EXERCISE GOAL:
Restate, word for word, the run of lines that starts at the line containing "Task: Click the 新建事件页 button" and ends with the final line of the listing. Leave pictures out.

SUPPLIED RECORDS:
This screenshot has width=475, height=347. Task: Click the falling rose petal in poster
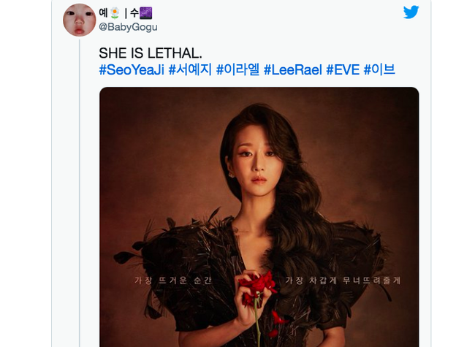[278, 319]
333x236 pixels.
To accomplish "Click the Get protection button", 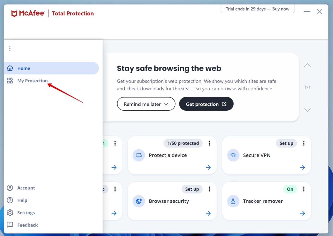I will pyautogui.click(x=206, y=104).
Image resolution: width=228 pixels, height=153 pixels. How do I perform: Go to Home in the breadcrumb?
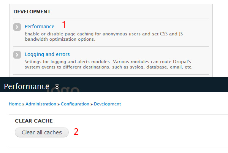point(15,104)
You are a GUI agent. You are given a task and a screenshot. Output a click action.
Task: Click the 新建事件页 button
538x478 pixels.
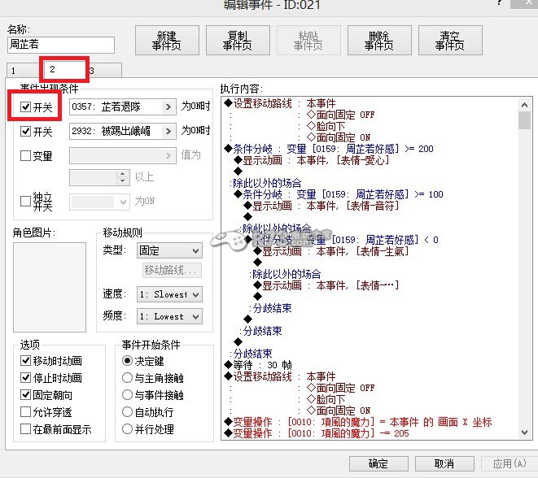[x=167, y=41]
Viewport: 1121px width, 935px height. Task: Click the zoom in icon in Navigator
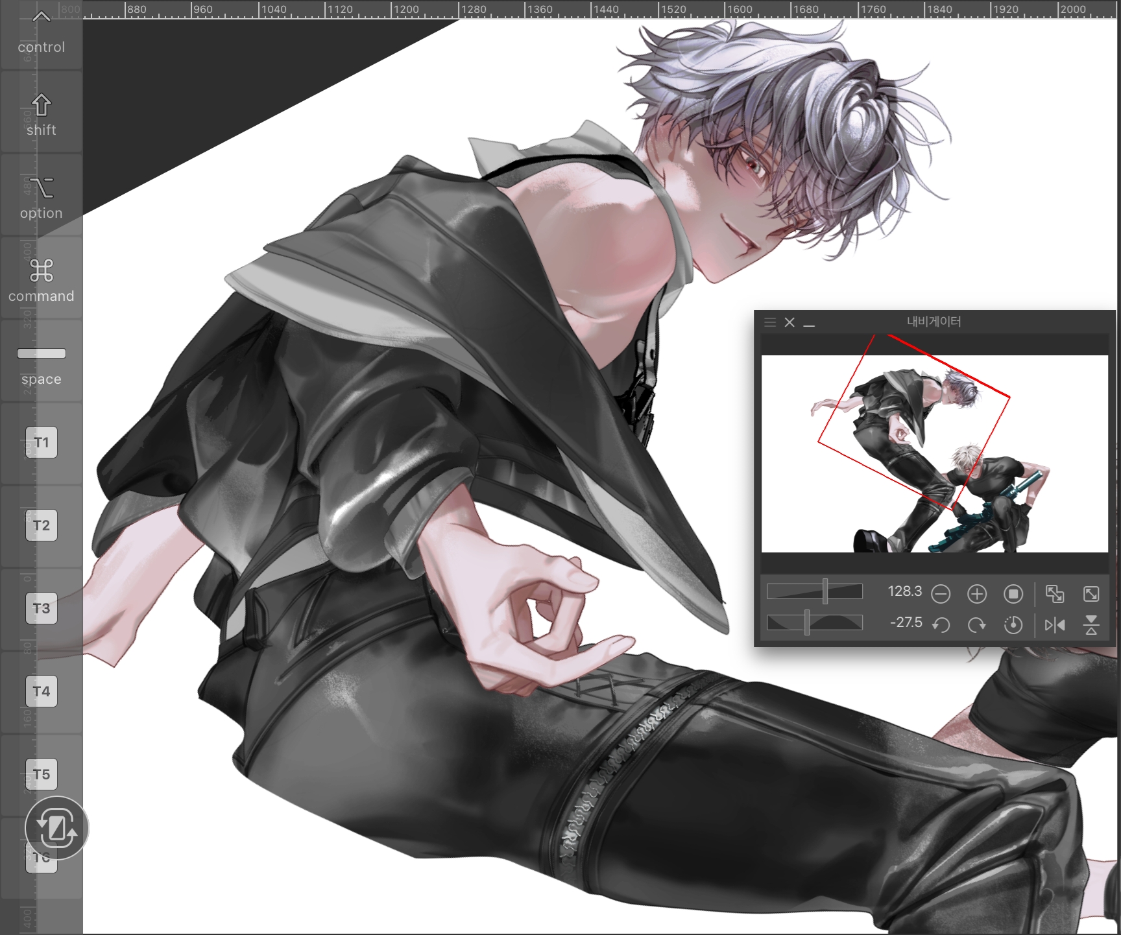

ANSWER FOR THIS EXERCISE:
Task: Click the 新建事件页 button
538x478 pixels.
[x=167, y=41]
Viewport: 1121px width, 935px height. Task: Click the zoom in icon in Navigator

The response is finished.